-- Given records follows --

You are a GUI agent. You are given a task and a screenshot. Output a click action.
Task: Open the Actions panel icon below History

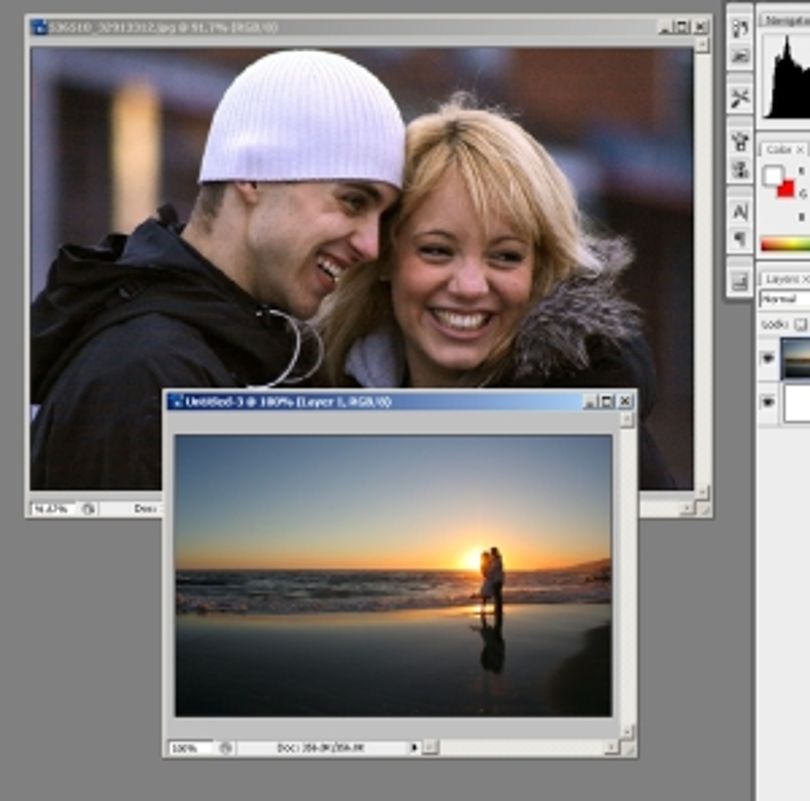pyautogui.click(x=740, y=56)
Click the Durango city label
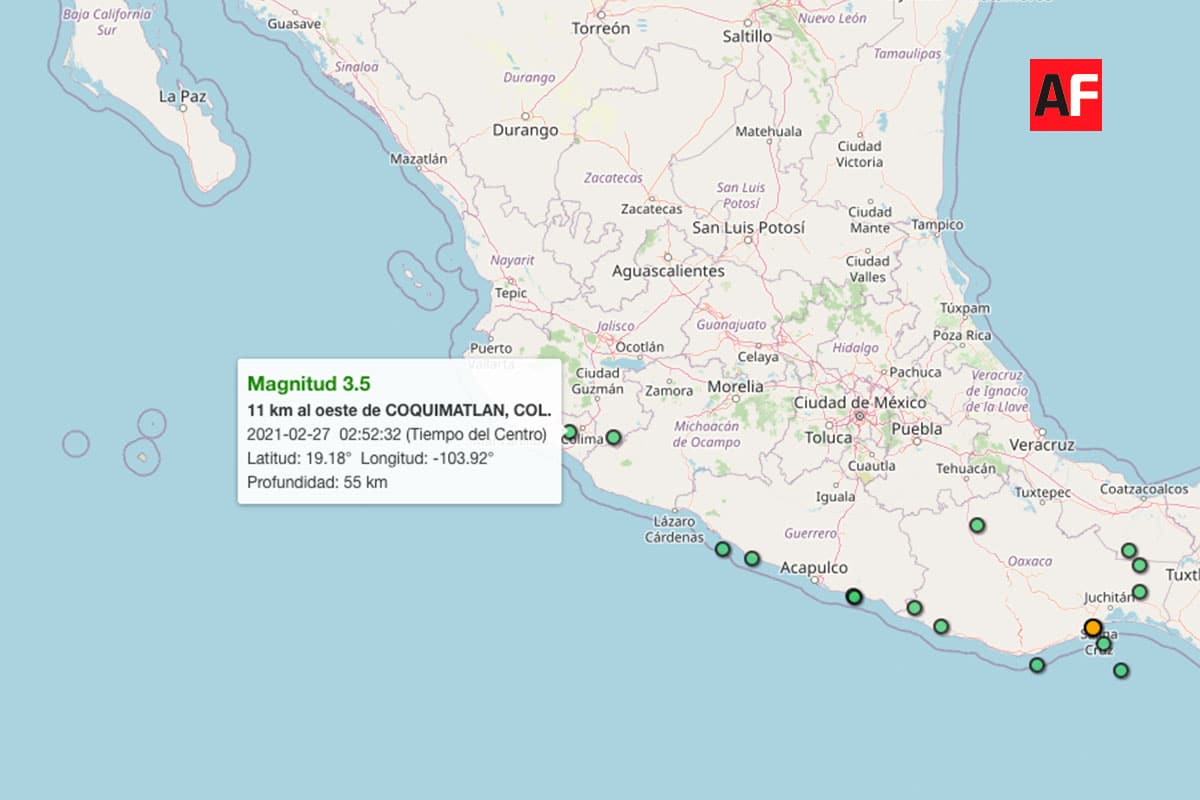This screenshot has height=800, width=1200. click(525, 130)
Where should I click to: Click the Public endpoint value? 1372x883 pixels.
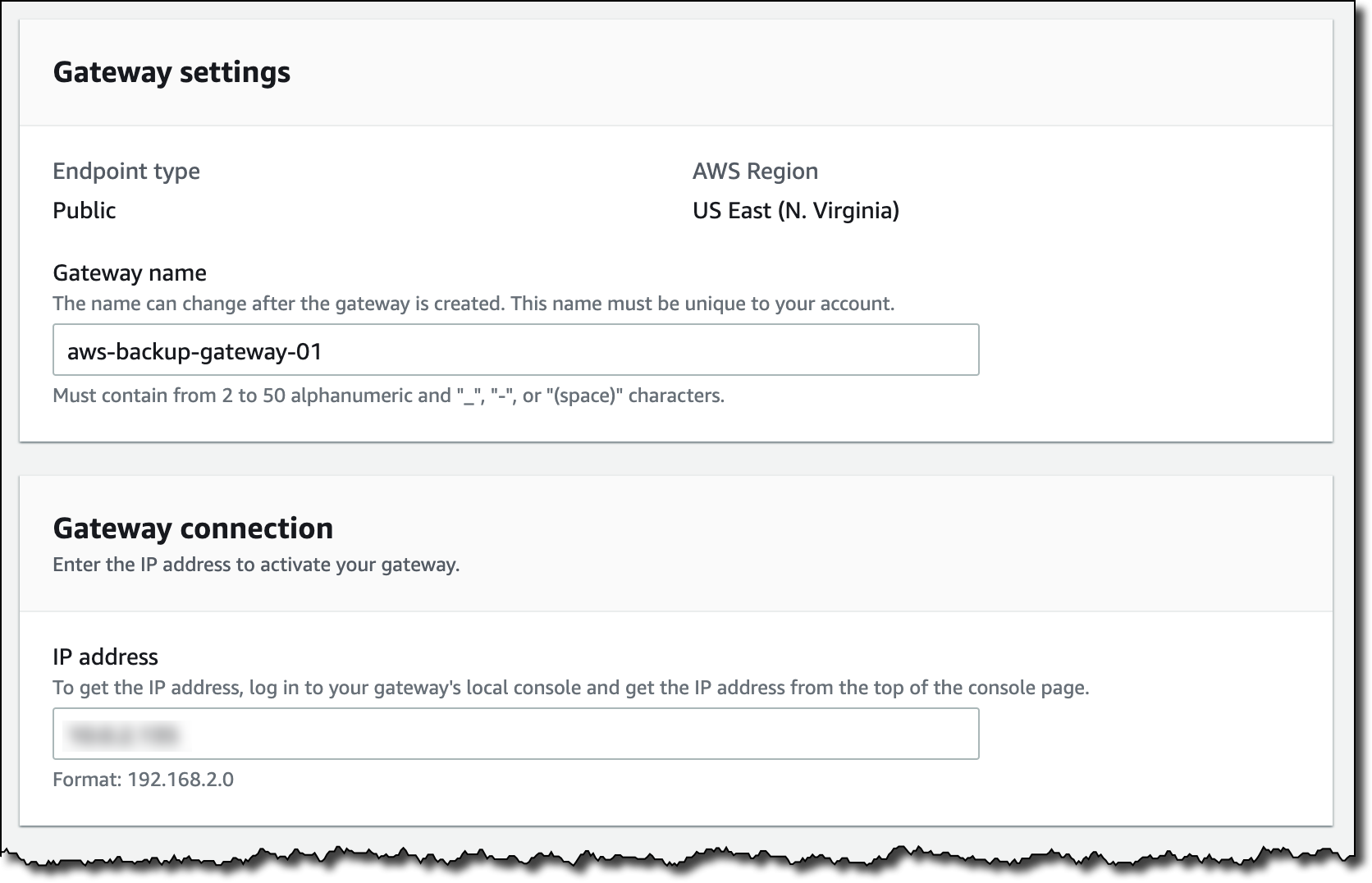85,210
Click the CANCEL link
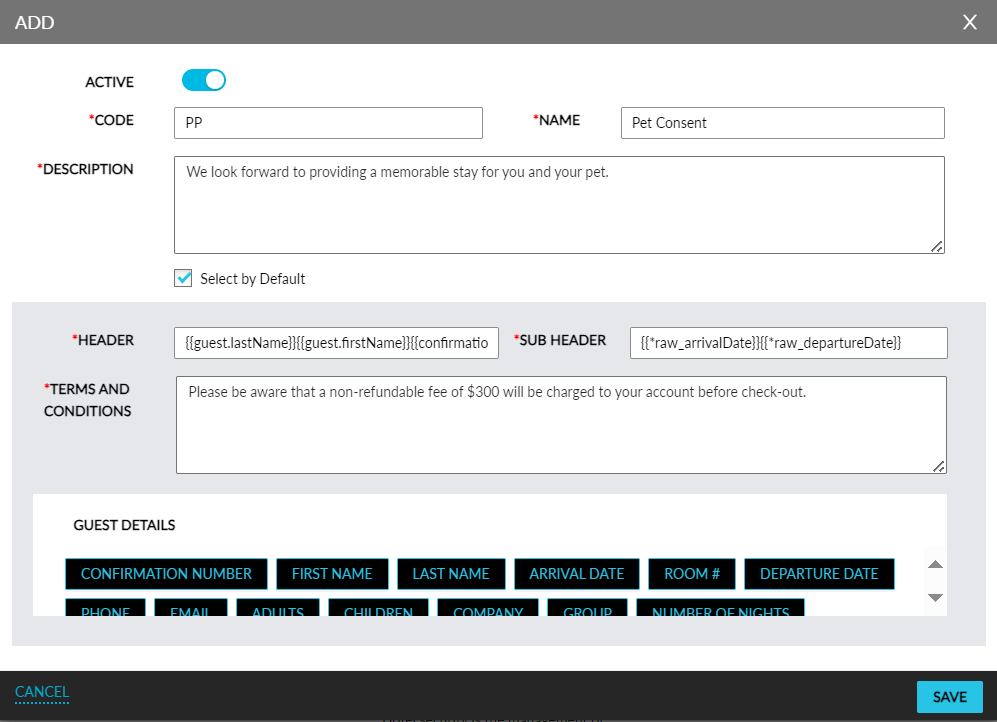This screenshot has height=722, width=997. coord(41,692)
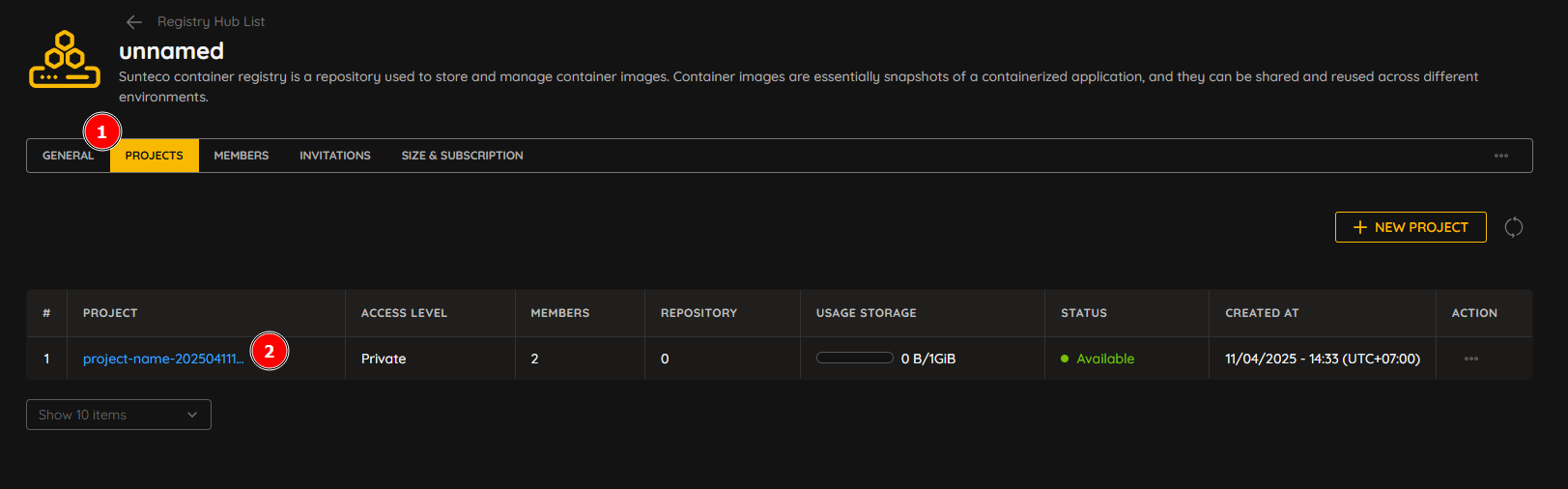This screenshot has height=489, width=1568.
Task: Select the Projects tab
Action: coord(155,156)
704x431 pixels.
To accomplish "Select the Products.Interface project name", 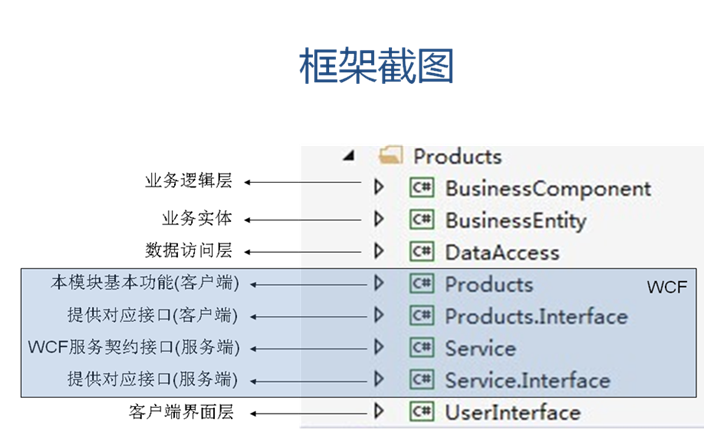I will 537,316.
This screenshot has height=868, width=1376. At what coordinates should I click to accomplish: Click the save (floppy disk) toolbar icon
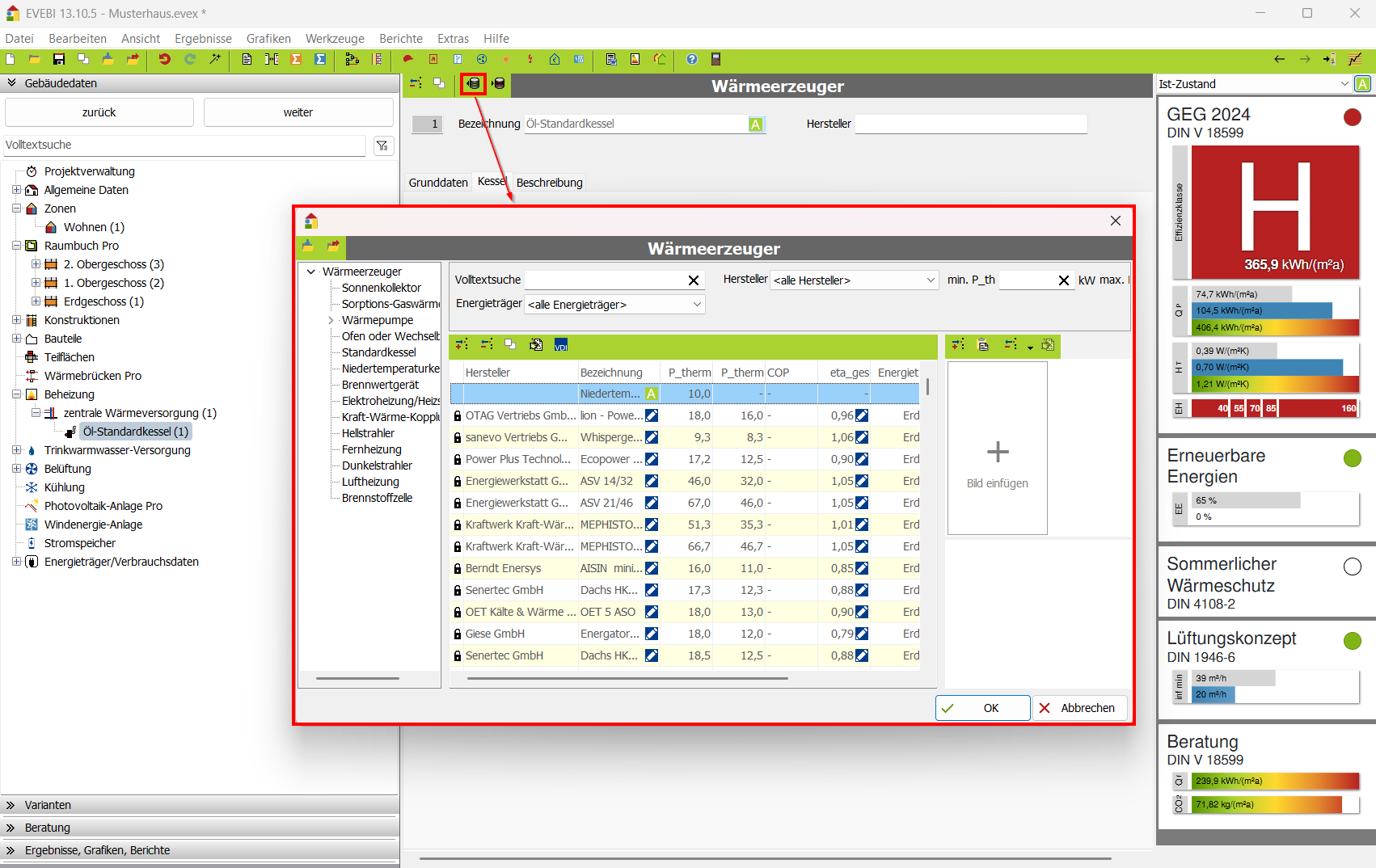tap(58, 59)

-- Given records concluded --

Exercise prompt:
A clean copy is needed of the lines above from the one with "Where should I" up to and including the one with "704x431 pixels.". Please set it down exactly, with no pictures.

Written response:
Where should I click to: Click the Public endpoint value? 1372x883 pixels.
85,210
Click the CANCEL link
This screenshot has height=722, width=997. coord(41,692)
This screenshot has height=489, width=1568.
Task: Select the Projects tab
Action: coord(155,156)
704x431 pixels.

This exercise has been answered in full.